A raft of criminal cases followed, harassment and intimidation by bigoted mobs reached epic proportions and several exhibitions of his work were vandalised. In 2000, for example, the premiere of Husain’s second film ‘Gaja Gamini’, a celebration of Indian womanhood, was cancelled after 25 biker-thugs attacked the City Pulse multiplex in Ahmadabad.

All of a sudden, despite his artwork fetching millions at leading auction houses around the world, no gallery would risk holding an exhibition of Husain’s work in India. Tormented by the threat of legal action and numerous death threats, he was forced to go into exile in 2006.

In India, there have always been ready incentives for attacking celebrated artists and writers. For one, it gives cause for right-wing politicians to make a name for themselves as the defenders of religion and culture. They manipulate their targets’ fame, and the massive publicity that gets generated is used to energise a supporter base. Perhaps most dangerously, though, these attacks also thwart any real, open discussion of different ideas and viewpoints by giving the issue at hand a volatile religious colour.

India does not easily tolerate bold creativity or those who are ahead of their time. The drastic extent to which expressions of individuality and creativity can be made to feel insecure speaks volumes about the future of imagination in this country. Will we ever find ourselves among the world’s thought leaders? Or will we remain beholden to ideologies that muzzle any expressions that run contrary to prescribed narratives and norms?

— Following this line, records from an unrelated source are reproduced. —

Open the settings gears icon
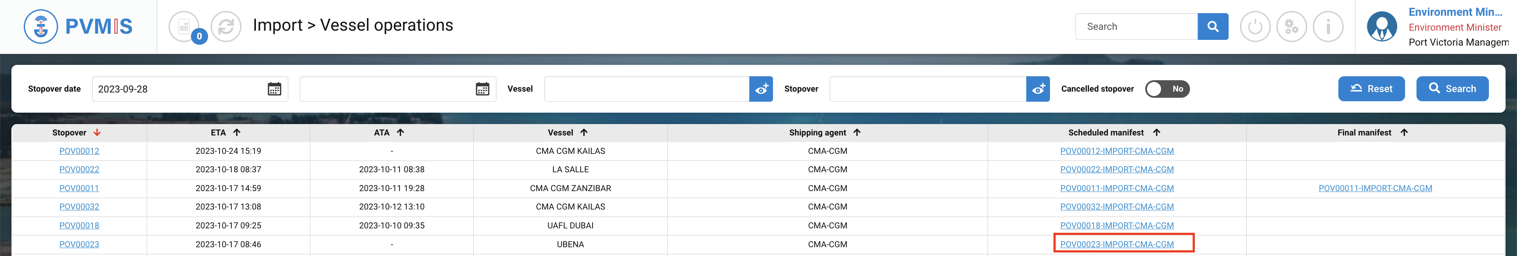 (1291, 26)
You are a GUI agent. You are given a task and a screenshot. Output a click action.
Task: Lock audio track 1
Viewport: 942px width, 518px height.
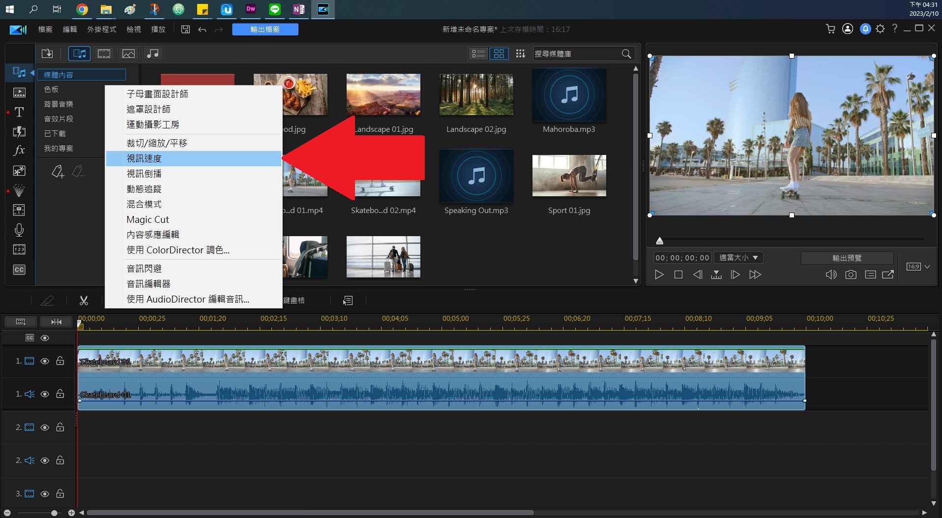pos(60,394)
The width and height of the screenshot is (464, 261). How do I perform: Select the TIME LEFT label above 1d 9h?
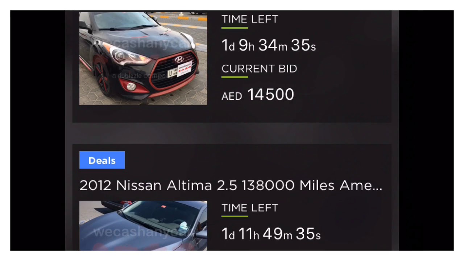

Successive Indian governments have failed spectacularly in supporting Husain’s cause and enabling his return to India. Vote-bank politics is partly to blame. Right and wrong is subordinated to what will work at the ballot box. And when they are unsure, the government muddles through, trying to appease liberals as well as conservatives, and ends up nowhere. The result, as in the Husain case, is no real action, and lots of excuses.

India’s failure revolves around living up to the ideals of freedom and pluralism that define a secular nation’s constitution. Our failure, as ordinary citizens, was to watch helplessly as a small, insufferable band of bigots bullied and tormented a range of beleaguered intellectuals. We remained silent as they were denied the freedom to express their interpretations of history and culture. But Husain’s battle was the battle for the kind of freedom and thought that should govern India.

The hallmark of Husain’s greatness, and rootedness, was the balance and perspective he kept throughout his ordeal. Although India failed him repeatedly in the last decades of his life, he showed no bitterness. “What happened with me is a small thing. We remain a free country,” he told an interviewer last year.

If not for his prolific, magnificent artistic oeuvre, his thoughtful attempts at cinema and his full life as an Indian icon who reached the very pinnacle of his field, then perhaps as an apology, India owes him a posthumous Bharat Ratna — its highest civilian honour, for the true gem that he was.